I was a size ten with I met my DP, im a size 20 now - i can promise you, it has had no affect on how attractive he finds me, either that or he'll poke anything because he is like a bitch on heat! I have not let myself go, i have put on weight for several reasons (eating too much might be on that list). My DP has also piled on the pounds but after 22 years he still makes my blood pressure jump when he walks in the room - that might be because i love him, ya know

CheersMedea · 28/11/2014 21:21

Greek goddess, without being personal, you are full of shit

Actually, the points she was making are not "full of shit" for the reasons I have said above.

Generally, pejorative insults without explanation add little to a discussion and are unfair to the insulted.

CheersMedea · 28/11/2014 21:29

I was a size ten with I met my DP, im a size 20 now - i can promise you, it has had no affect on how attractive he finds me, either that or he'll poke anything because he is like a bitch on heat!

You may be right that he "finds you AS attractive" (and I hope you are) but you may not be. Wanting to have sex is almost a given; but the "finds attractive" is a mental thing that may have changed over time.

You can't rely on the fact that a man in (I assume) a monogamous relationship wants to fuck you, equate to "he finds me as attractive now as he did then".

As I said, let's be real.

If you are a horny type, you want sex.
If you are hungry type, you may prefer a Michelin starred meal but will take a McDonalds if that is all that's on offer.

And as I said - it applies to women too. Imagine you are married to a man you love. He becomes hugely obese. The fact you still want to have sex with the man you committed do and are against adultery does NOT mean that he is as sexually attractive to you as when he was running marathons, had a six pack and a cock you could find without lifting flesh.

Repeating AGAIN I am talking about BIG changes not a couple of pounds/stone or so.

daisychain01 · 29/11/2014 05:13

This is one of the best threads I've ever read!

If you are hungry type, you may prefer a Michelin starred meal but will take a McDonalds if that is all that's on offer is definitely a classic.

leonard whatever happens, you deserve happiness and it seems from your posts that you need something a lot different and better than what your 'D'H is giving you in your marriage.

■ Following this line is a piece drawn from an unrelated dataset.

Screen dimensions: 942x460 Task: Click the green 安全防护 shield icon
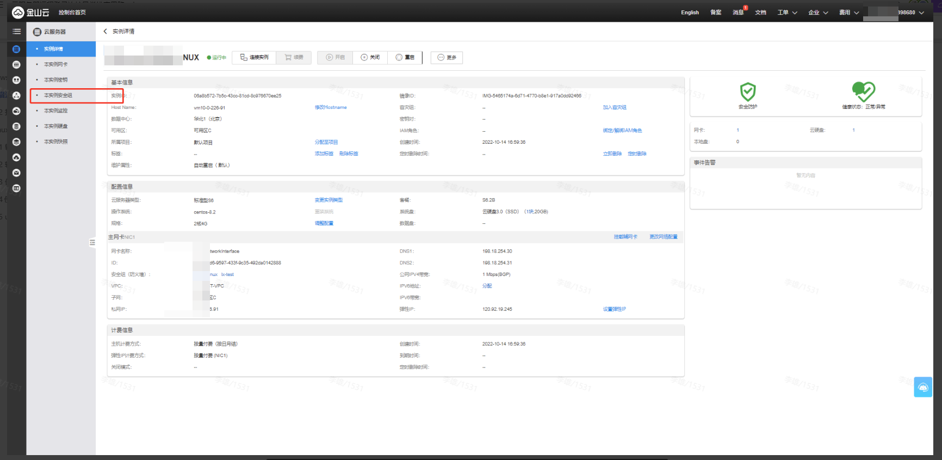pyautogui.click(x=748, y=91)
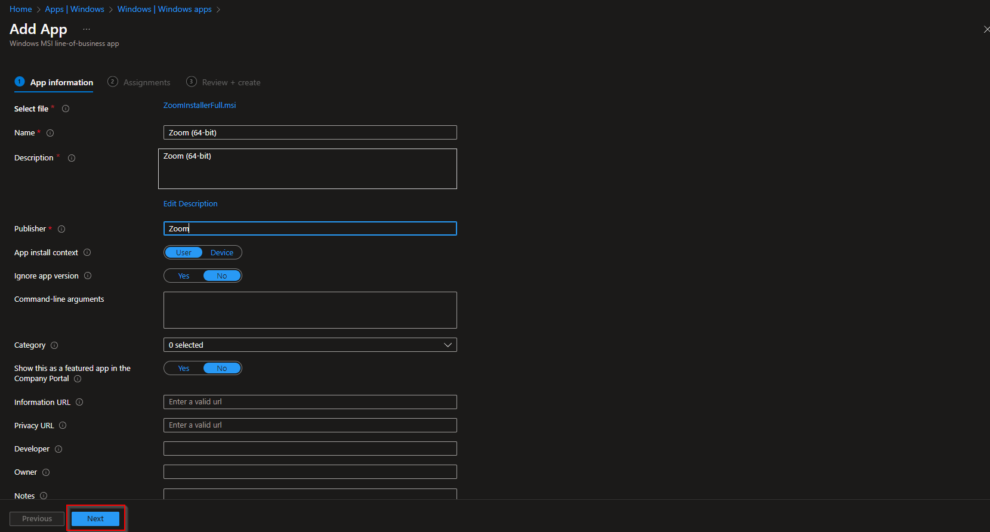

Why not just meet your friend, without any specific intentions or preconceived ideas about which direction it will take. Keep holding back on those x's, underinvest rather than expecting him to have all the answers, but see if he hints at the relationship being something less than platonic? Then decide how you want to move things forward, in your own time and at a pace that works for you.

You never know, he could be Slanket man.....

daisychain01 · 29/11/2014 05:16

Oops sorry, something more than platonic.

It was the Slanket that distracted me!